EXERCISE DESCRIPTION:
Begin at the start of the records and stop after the line that contains "offers [378, 376]". Rewrite those lines with every "center point" changed to "midpoint" and nothing else altered.
________________________
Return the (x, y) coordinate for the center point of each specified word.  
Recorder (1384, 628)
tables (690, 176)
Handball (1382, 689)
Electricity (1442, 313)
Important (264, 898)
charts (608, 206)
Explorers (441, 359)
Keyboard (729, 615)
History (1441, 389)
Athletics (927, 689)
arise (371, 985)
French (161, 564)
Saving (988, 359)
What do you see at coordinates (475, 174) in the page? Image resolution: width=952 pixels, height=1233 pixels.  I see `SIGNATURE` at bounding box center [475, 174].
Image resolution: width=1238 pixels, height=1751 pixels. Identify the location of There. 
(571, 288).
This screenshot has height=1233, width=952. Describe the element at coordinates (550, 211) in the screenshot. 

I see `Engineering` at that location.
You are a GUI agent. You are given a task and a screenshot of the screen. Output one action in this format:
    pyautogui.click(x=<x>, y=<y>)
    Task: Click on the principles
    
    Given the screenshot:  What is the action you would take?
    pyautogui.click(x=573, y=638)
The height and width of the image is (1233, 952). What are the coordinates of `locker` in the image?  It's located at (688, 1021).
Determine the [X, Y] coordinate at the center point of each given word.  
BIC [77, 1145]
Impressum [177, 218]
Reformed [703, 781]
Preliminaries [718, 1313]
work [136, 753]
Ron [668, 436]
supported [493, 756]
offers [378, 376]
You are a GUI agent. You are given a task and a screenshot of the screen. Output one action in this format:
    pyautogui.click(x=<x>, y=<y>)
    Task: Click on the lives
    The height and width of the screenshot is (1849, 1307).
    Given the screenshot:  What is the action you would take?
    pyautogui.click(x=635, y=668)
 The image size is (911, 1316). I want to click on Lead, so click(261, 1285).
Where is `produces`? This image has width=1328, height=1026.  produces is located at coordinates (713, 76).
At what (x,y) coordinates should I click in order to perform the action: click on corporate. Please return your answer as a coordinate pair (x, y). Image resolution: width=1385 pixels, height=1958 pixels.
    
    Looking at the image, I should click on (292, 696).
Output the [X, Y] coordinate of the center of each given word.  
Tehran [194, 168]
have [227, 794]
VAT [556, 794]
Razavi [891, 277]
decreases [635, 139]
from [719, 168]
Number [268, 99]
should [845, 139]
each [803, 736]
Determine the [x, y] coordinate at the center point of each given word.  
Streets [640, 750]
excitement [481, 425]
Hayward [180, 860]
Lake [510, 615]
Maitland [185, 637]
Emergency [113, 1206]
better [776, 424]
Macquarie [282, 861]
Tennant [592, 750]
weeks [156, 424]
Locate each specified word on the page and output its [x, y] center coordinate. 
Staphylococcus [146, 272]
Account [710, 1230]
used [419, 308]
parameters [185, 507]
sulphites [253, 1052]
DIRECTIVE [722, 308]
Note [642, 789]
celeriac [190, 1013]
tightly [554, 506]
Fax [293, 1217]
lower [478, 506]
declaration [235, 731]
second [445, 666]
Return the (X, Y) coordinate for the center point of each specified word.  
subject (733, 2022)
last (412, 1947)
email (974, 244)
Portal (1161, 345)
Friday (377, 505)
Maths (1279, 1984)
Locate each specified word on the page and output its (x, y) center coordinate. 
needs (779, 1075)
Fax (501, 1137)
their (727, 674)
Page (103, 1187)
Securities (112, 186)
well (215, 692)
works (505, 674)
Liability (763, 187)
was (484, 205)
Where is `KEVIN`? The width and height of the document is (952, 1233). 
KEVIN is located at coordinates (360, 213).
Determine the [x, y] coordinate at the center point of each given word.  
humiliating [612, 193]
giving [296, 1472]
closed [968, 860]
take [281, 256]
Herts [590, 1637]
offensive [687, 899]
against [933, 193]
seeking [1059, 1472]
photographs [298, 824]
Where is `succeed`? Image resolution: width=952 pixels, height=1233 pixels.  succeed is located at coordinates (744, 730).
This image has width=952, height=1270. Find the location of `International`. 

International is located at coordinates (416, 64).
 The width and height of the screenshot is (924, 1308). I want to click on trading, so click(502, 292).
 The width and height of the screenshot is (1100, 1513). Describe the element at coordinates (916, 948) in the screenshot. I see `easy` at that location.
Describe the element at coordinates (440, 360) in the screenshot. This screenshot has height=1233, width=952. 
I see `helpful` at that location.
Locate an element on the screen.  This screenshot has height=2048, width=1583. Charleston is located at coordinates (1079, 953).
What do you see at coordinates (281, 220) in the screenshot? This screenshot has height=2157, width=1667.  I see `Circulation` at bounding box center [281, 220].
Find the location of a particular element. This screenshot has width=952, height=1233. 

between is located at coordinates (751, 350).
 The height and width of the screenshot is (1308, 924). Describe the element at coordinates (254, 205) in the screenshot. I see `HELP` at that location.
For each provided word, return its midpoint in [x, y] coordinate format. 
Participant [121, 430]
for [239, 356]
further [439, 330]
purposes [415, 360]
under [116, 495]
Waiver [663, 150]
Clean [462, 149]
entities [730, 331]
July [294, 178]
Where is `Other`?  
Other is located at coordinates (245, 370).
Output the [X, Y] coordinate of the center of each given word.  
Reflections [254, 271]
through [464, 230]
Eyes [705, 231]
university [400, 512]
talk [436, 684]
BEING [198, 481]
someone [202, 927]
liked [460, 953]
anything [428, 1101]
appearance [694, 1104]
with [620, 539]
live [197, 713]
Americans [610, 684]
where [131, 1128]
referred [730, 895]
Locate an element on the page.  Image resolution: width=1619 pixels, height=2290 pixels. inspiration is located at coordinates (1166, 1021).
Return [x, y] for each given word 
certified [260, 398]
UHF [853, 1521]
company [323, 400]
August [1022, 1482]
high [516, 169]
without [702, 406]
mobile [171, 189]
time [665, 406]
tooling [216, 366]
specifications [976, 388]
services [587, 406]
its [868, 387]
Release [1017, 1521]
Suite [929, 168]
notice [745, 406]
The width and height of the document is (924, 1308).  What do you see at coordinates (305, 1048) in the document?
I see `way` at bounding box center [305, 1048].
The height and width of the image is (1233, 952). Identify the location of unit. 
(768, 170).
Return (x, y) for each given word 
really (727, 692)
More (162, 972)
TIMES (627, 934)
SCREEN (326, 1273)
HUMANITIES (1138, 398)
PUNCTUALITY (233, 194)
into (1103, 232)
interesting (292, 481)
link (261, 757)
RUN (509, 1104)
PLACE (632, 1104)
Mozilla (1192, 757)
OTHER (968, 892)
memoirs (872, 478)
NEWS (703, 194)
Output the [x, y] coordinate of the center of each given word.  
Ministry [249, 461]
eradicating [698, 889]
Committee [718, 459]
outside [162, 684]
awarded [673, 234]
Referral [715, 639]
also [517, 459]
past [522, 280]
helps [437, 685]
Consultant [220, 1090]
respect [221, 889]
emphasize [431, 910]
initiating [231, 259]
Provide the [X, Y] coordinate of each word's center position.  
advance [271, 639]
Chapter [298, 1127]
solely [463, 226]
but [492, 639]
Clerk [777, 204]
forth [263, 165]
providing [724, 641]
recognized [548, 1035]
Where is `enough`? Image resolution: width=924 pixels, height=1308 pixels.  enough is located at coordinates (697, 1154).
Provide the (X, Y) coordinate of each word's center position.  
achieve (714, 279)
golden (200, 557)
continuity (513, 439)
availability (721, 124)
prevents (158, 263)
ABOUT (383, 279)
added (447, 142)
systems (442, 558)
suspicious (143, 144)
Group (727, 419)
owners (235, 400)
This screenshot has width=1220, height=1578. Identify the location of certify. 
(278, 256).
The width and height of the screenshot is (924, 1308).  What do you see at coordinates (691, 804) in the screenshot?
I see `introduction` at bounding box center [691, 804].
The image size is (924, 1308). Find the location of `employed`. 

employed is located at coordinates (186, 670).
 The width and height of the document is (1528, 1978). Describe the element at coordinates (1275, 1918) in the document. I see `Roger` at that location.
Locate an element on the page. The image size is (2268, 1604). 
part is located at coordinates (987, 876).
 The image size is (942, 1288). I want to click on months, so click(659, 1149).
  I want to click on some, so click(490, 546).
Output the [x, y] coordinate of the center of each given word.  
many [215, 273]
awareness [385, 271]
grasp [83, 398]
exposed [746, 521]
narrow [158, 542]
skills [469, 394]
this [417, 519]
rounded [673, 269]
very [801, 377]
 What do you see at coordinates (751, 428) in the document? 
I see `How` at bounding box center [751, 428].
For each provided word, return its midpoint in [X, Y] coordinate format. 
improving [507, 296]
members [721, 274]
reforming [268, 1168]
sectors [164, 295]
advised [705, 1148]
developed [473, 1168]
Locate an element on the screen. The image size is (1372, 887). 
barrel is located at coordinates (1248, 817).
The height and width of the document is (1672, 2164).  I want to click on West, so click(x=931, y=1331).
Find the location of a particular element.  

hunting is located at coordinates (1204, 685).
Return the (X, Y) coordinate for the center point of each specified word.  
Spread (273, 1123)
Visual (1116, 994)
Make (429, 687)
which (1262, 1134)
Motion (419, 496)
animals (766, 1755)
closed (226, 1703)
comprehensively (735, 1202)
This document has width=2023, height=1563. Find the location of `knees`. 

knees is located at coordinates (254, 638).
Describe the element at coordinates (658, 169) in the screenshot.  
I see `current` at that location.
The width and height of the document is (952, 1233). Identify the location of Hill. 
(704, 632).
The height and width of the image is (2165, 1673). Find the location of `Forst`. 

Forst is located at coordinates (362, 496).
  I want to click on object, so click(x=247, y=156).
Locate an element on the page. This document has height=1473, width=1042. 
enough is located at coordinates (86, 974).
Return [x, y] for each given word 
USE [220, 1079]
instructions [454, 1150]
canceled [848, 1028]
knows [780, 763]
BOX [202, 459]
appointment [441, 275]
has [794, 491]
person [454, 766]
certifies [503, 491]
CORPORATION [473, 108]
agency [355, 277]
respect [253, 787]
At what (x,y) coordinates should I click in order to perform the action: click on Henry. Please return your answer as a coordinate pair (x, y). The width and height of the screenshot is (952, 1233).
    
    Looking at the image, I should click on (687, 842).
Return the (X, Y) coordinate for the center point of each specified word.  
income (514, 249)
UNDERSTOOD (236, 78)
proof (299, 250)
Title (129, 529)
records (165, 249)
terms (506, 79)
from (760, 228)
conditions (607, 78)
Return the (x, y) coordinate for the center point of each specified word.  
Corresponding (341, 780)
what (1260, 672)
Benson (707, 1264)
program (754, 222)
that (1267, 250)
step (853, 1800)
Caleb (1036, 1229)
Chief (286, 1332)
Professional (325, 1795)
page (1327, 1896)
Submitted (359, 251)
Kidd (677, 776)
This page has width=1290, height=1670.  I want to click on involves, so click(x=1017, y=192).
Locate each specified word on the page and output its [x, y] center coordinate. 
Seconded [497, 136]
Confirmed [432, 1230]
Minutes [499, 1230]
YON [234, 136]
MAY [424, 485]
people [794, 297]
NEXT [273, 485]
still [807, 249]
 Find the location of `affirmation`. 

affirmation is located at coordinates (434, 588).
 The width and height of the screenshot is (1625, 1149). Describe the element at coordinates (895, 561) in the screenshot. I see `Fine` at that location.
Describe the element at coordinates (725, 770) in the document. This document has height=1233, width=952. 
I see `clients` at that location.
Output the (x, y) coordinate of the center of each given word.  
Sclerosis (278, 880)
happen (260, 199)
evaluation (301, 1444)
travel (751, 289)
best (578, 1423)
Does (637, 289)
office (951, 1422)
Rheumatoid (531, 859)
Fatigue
________________________
THE OUTPUT:
Return the (x, y) coordinate for the midpoint of each specified word.  
Recorder (1384, 628)
tables (690, 176)
Handball (1382, 689)
Electricity (1442, 313)
Important (264, 898)
charts (608, 206)
Explorers (441, 359)
Keyboard (729, 615)
History (1441, 389)
Athletics (927, 689)
arise (371, 985)
French (161, 564)
Saving (988, 359)
What do you see at coordinates (475, 174) in the page? Image resolution: width=952 pixels, height=1233 pixels.  I see `SIGNATURE` at bounding box center [475, 174].
Image resolution: width=1238 pixels, height=1751 pixels. Identify the location of There. 
(571, 288).
This screenshot has height=1233, width=952. Describe the element at coordinates (550, 211) in the screenshot. 

I see `Engineering` at that location.
You are a GUI agent. You are given a task and a screenshot of the screen. Output one action in this format:
    pyautogui.click(x=<x>, y=<y>)
    Task: Click on the principles
    
    Given the screenshot:  What is the action you would take?
    pyautogui.click(x=573, y=638)
The height and width of the image is (1233, 952). What are the coordinates of `locker` in the image?  It's located at (688, 1021).
Determine the [X, Y] coordinate at the midpoint of each given word.  
BIC [77, 1145]
Impressum [177, 218]
Reformed [703, 781]
Preliminaries [718, 1313]
work [136, 753]
Ron [668, 436]
supported [493, 756]
offers [378, 376]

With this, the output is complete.